Called “Writing’s On the Wall,” Smith let slip in a January BBC Radio 1 interview that he’d recorded the song, then tried his best to bury the news after apparently being slapped back by the fact that the deal hadn’t been signed.
“I am honored to finally announce that I will be singing the next Bond theme song,” he shared via tweet.
“This has been a top-secret mission of my own, trying to keep it a secret,” he told the Radio 1 interviewer in January. Today, he was singing a different tune. “I’m so relieved to actually talk about this!” he noted.
The “Writing’s on the Wall” single will be released September 25, with the film, starring Daniel Craig and directed by Sam Mendes, with a score by Thomas Neuman, is out November 6.
Smith said wrote the with Jimmy Napes, collaborator on his biggest hit to date, “Stay With Me.” “I got called into the office with (film producer) Barbara Broccoli and (director) Sam Mendes and they gave me the script, I read the script… they said: ‘Have a go at the song.’ It’s the quickest I’ve ever written a song – it took 20 minutes… and they loved it!”
Though sometime they’ll heat seek the hot artist of the moment, the Bond producers will also entice multiple artists to take their best shot at a theme, choosing the best one.
Paul McCartney and Wings (1973’s Live and Let Die), Duran Duran (1985’s A View to a Kill), Madonna (2002’s Die Another Day) and Adele (2012’s Skyfall, for which she won the Oscar for Best Song) are just some of the contemporary artists that have been immortalized in Bond lore and pop culture with theme songs.
“I am so excited to be a part of this iconic British legacy and join an incredible line up of some of my biggest musical inspirations,” Smith subsequently tweeted.
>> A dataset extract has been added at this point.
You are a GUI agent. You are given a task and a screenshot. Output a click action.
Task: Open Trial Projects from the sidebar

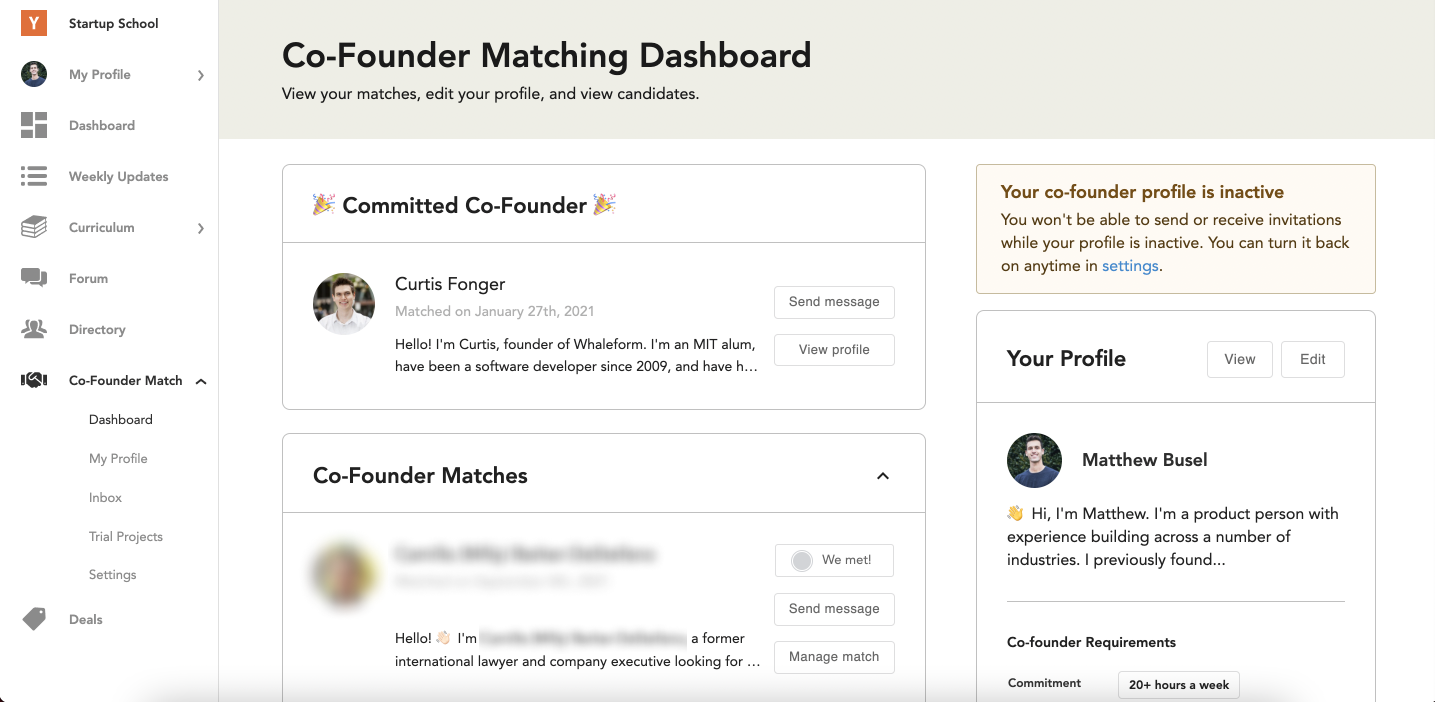coord(126,536)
Smith called “Writing’s On the Wall” a “classic love song.” He becomes the first British male solo artist to record a Bond theme since 1965, when Tom Jones performed the title track for Thunderball. The franchise started in 1962 with Dr. No.
Smith, whose song style is said to “hearken back to the classic American soul balladeers of the 1960s,” won four Grammy Awards in February: Best New Artist, Best Pop Vocal Album and Song and Record of the Year.